Compartir esta nota:
POR TOMÁS RUSSO - DESDE ESTADOS UNIDOS -
11469 kilometros de distancia tienen entre sí Mar del Plata y la ciudad de Seattle. Viajar entre los dos polos opuestos del planeta tierra, tiene un puente que hace todo inimaginablemente más cercano, yo lo llamo fútbol.
Como periodista, como hincha de river, como joven pero por sobre todas las cosas como marplatense, haber vivido una experiencia como tal a miles de kilometros de mi casa, mi radio, mi lugar, mis amigos, permitió enriquecerme en demasía de esa experiencia que atravesamos desde que nacemos hasta que morimos llamada: vida.
Algunas conclusiones rápidas y superficiales respecto a nuestra idiosincrasia como ciudad y país:
- Mar del Plata merece estar más limpia, como las importantes ciudades del mundo.
- Nuestra pasión, es única en todo sentido y no debemos dejar nunca de mostrarla ante los ojos de todos.

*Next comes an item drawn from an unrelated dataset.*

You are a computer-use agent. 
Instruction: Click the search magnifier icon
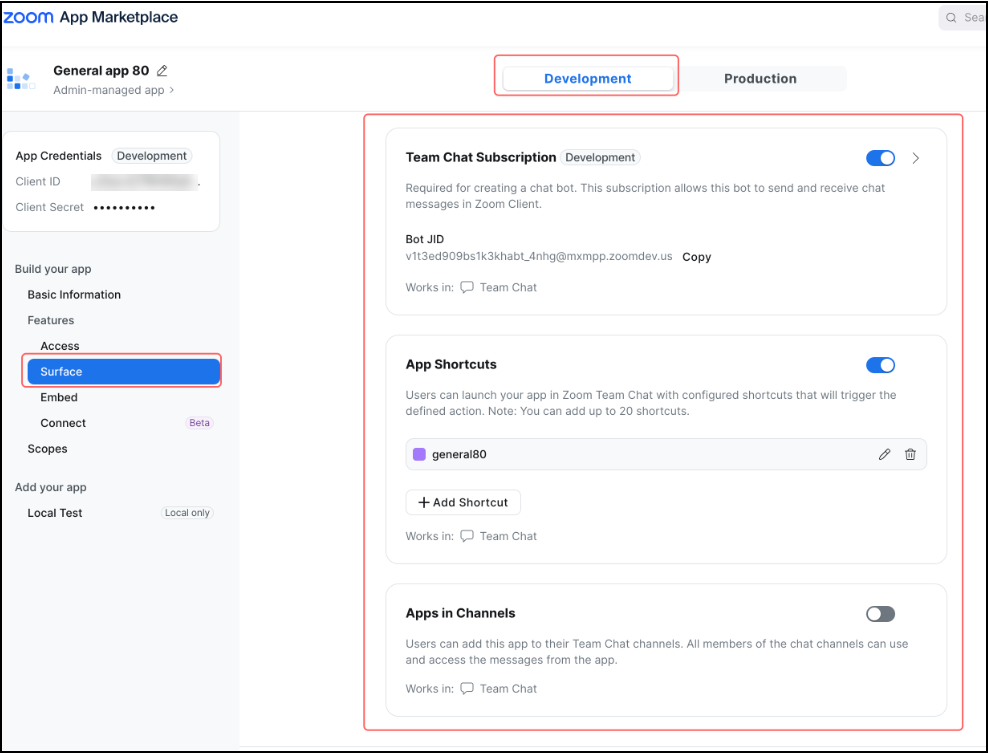pos(951,18)
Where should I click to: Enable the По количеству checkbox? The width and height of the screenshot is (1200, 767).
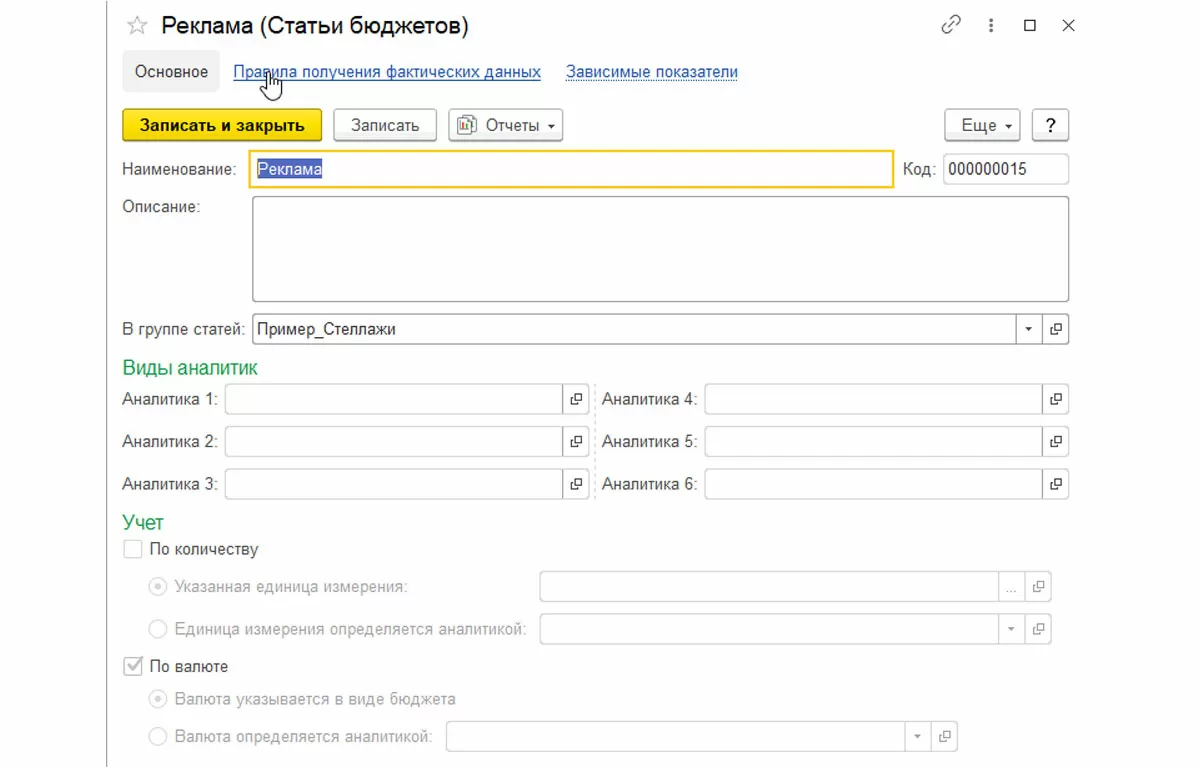pyautogui.click(x=132, y=549)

- El respeto, la limpieza, la ayuda al prójimo y el orden, no son variables que se modifiquen con un régimen económico sino que son variables de corte educativo y cultural.
- Nuestra ciudad es hermosa y tiene poco que envidiarle a diferentes a lo largo y ancho del planeta tierra.
- El capital privado para tener lindos estadios deportivos es FUNDAMENTAL.
Con respecto al futbol, ese puente que mencioné previamente, citaré a Nelson Mandela para ejemplificar lo que creo que representa en todas partes pero sobre todo en un país tan dividido como el nuestro: “ (…) El deporte tiene el poder de cambiar el mundo. Tiene el poder de inspirar. Tiene el poder de unir a la gente como pocas otras cosas lo hacen (…) ”. En las miles de conversaciones con argentinos hinchas de river, jamás nos preguntamos a quién votamos, qué ideología profesamos, qué religión tenemos o por quién militamos.
Hablamos de algo profundo y banal al mismo tiempo, lo que pasa si entra o no una pelota en el arco rival. Ese es el poder del deporte, del fútbol. Hacernos olvidar todas nuestras miserias, todas nuestras diferencias, todos nuestros problemas, para solo analizar lo que pasa al rededor de un balón.
Si a ese excelente hecho, le agregamos que también nos permite conocer culturas, ciudades, gente y nuevas experiencias, estamos ante un hecho casi milagroso en nuestra actualidad. Donde muchos intentan proponer un mundo de miserias, vivir cosas con tanta alegría es un gran (y necesario) acto de rebeldía.